Freezing is the simplest way to save produce. It is important to freeze the produce as quickly as possible, and to do so in freeze-grade bags or other containers [18]. One problem to avoid is freezer burn, which can affect the taste and feel of food. To prevent this, use plastic bags, wraps or containers designed for the freezer. Good late-summer produce to freeze includes green beans, cabbage, apples and plums (Figure 3) [19].

Figure 3: A schematic illustration of overall freezing process.

Canning: There are two main ways to can produce canning of the product. Boiling hot water baths and pressure canning. A boiling water bath involves putting food in glass canning jars and then heating the jars in a pot of boiling water. The heat forces air from the glass jars and frees the food from bacteria and microorganisms. Then, seal the jars. This method works best with naturally acidic foods like fruits. Pressure canning food requires a pressure canner. The pressure canner should be based on the kind of cooking equipment and the amount of food. Good late-summer fruits for water bath canning include apples, berries, cherries, figs and peaches. Good foods for pressure canning include carrots, corn, okra and bell peppers (Figure 4).

Figure 4: Flow sheet for canning of fruit and vegetables.

Pickling: There are many methods of preserving food in vinegar, salt brine or a similar mixture.
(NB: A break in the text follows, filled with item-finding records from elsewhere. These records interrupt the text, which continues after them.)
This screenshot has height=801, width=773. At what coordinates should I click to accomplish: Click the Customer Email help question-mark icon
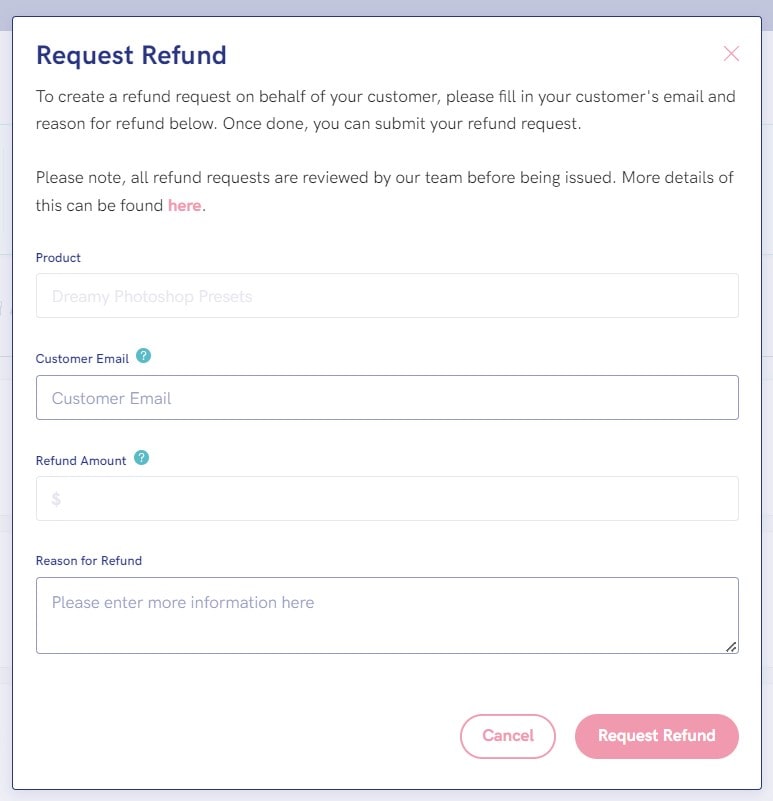point(144,356)
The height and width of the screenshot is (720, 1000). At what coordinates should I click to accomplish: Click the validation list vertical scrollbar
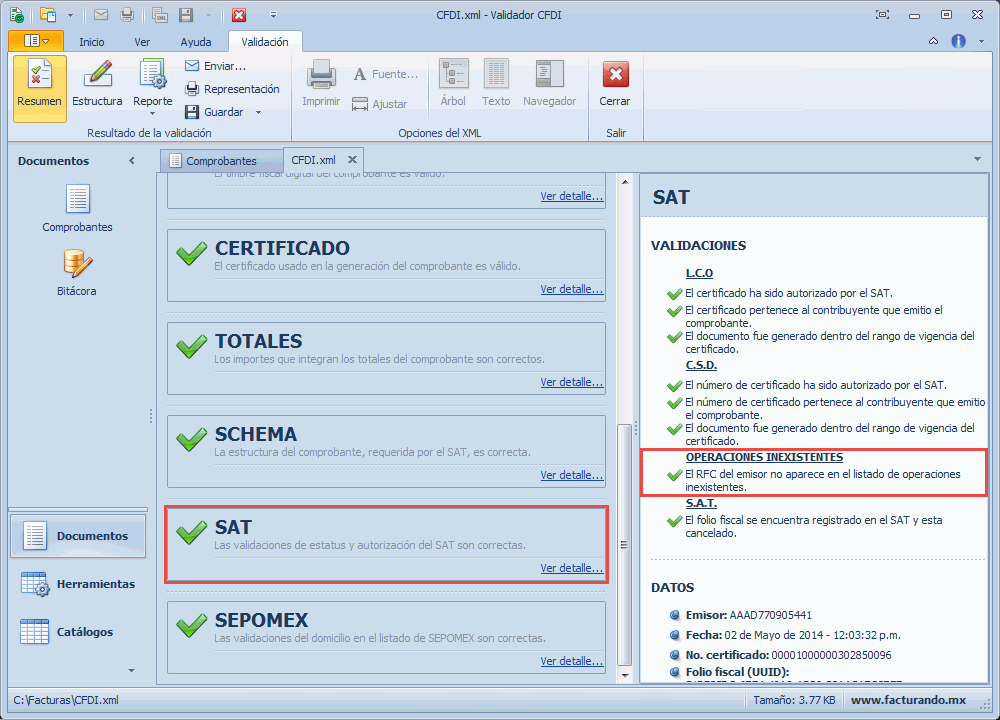click(x=626, y=544)
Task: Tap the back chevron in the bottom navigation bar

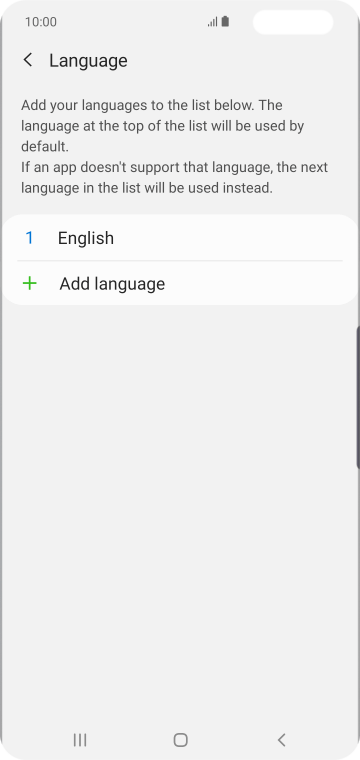Action: click(x=282, y=740)
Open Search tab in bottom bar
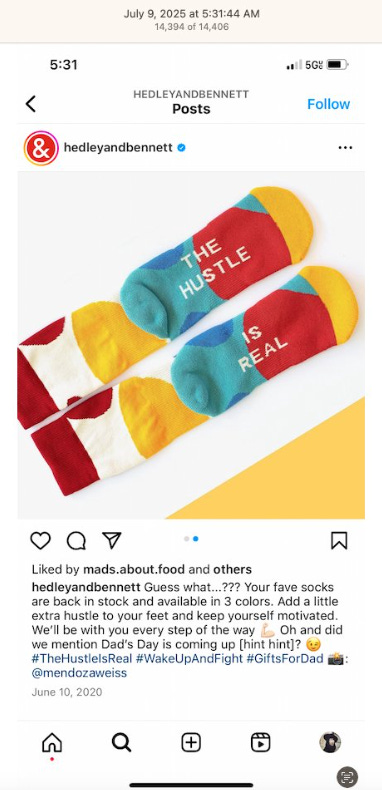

Pickle whole vegetables, like green beans or okra are preserved by pickling. Another possibility is to make chutney or relishes. This is done by adding salt, pepper or other seasonings to small, cut pieces of vegetables. Good late-summer foods to pickle include cucumbers, hot chili peppers, watermelon rinds and eggplants.

Drying: A final way to preserve food is by drying it. When drying, try to find specific directions for each food to ensure quality and safety. Drying methods include air drying, oven drying and using a dehydrator. A dehydrator is probably the best choice. Good late-summer produce to dehydrate includes apples, mushrooms, grapes and hot and sweet peppers.

Packaging: Packaging contributes greatly to efficient marketing of fruits and vegetables.

• Serves as an efficient handling unit.
• Provides convenient warehouse or home storage unit.
• Protects quality and reduces waste by avoiding mechanical damage, reducing moisture loss, providing beneficial modified atmosphere, providing clean or sanitary produce, and preventing pilferage.
• Provides service and sales motivation.
• Reduces cost of transport and marketing.
• Facilitates use of new modes of transportation.

Two types of packaging are common in fresh produce trade. Large-sized containers are used for transport and wholesale, and small-sized packagers for retail trade. The use of properly designed containers for transporting and marketing can maintain the produce’s freshness, succulence, and quality by significantly reducing mechanical damage during handling, transport, and storage. Proper packaging can protect fresh produce from the environment, such as sunshine, moisture, and light. The main purpose of packaging is to provide protection from mechanical damage. The container must be strong enough to withstand stacking and impact of loading and unloading, without bruising or scarring the produce. Thus, containers may require use of liners, pads, trays, or tissue wraps to prevent damage from contact with rough surfaces or adjacent produce. The produce can be packed in a box (wooden or paper) with absorbent, lining, or padding materials or in bags. The choice of packaging material is based on the requirements of stacking height, duration of storage, pretreatments, cooling, and cost. Lug and pallet boxes are also used. Pallet boxes are used for bulk handling, which saves loading and unloading time and manual labor.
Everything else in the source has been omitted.